If your income and budget numbers are right, you are saving about 50% of your income. You can put a calculation or spreadsheet together, but using
https://networthify.com/calculator/earlyretirement?income=180000&initialBalance=273000&expenses=88416&annualPct=5&withdrawalRate=4 as an example, it reckons you have about 14 years to go.
Things I'd be thinking about:
1. What are your expenses likely to look like in FIRE? I assume that India would be cheaper than Sydney? What would your FIRE in India budget be? That's probably a more appropriate target than your current spend.
2. You have had a massive income and bonuses the last few years, but your wealth is a long way short of what you would have from your income minus your budget levels. You mention personal commitments in the past - what makes you think that these are actually behind you?

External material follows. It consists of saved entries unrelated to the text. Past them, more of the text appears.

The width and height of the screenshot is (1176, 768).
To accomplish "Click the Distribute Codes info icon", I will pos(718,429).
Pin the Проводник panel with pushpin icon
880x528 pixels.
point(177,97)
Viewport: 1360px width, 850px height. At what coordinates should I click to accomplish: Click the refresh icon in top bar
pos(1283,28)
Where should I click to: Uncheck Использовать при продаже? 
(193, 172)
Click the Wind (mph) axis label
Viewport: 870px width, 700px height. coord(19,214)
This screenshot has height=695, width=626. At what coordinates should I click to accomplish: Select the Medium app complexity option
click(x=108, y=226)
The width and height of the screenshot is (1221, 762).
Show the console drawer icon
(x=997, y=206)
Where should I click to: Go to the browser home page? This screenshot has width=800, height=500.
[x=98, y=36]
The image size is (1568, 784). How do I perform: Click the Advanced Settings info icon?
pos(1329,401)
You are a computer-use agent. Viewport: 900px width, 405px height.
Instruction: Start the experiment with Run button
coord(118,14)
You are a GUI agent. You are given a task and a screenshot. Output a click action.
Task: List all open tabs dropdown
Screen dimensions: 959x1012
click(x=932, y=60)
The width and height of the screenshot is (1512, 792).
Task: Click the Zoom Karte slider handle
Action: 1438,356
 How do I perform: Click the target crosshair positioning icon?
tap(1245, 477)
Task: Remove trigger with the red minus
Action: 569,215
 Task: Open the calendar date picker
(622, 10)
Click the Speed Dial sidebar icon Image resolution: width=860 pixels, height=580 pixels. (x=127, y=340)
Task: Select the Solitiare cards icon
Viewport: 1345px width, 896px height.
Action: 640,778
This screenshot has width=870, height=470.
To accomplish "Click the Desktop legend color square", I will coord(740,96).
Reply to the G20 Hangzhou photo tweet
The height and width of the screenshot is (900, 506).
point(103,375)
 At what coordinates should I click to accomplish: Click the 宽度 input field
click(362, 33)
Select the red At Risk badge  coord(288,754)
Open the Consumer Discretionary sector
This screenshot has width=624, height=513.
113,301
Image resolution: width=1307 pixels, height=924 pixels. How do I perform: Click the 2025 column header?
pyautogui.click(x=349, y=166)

3. I'm sure others will comment on your expenses, but do you need separate life insurance? You may already have some cover through super?
As to your questions:
1: All else considered equal (again using that calculator from the link above, which is a simplistic assumption) to get your 5-7 year target you need to be at a 70% to 75% savings rate, compared to the 50% you are currently at. This means you either need to cut your current expenses in half, or your expected FIRE budget in half, or extend your timeline.
2. If your numbers are correct (very high income, 50% savings rate), then you are already doing pretty well. Get rid of the silly stuff (like your car loan) and trim your costs a little, then get on with enjoying life while savings rate and compounding does its job.
3. I know nothing about how tax in India works. I'd want to understand that. I'd also want to have more global exposure and less Australian exposure than most Australians. I'm also a fan of equities, where as they are only ~12% of your non-super assets. Were it me, I'd be adding to international ETFs, so I had more growth exposure and less AUD currency exposure - if most of your time in FIRE will be in India.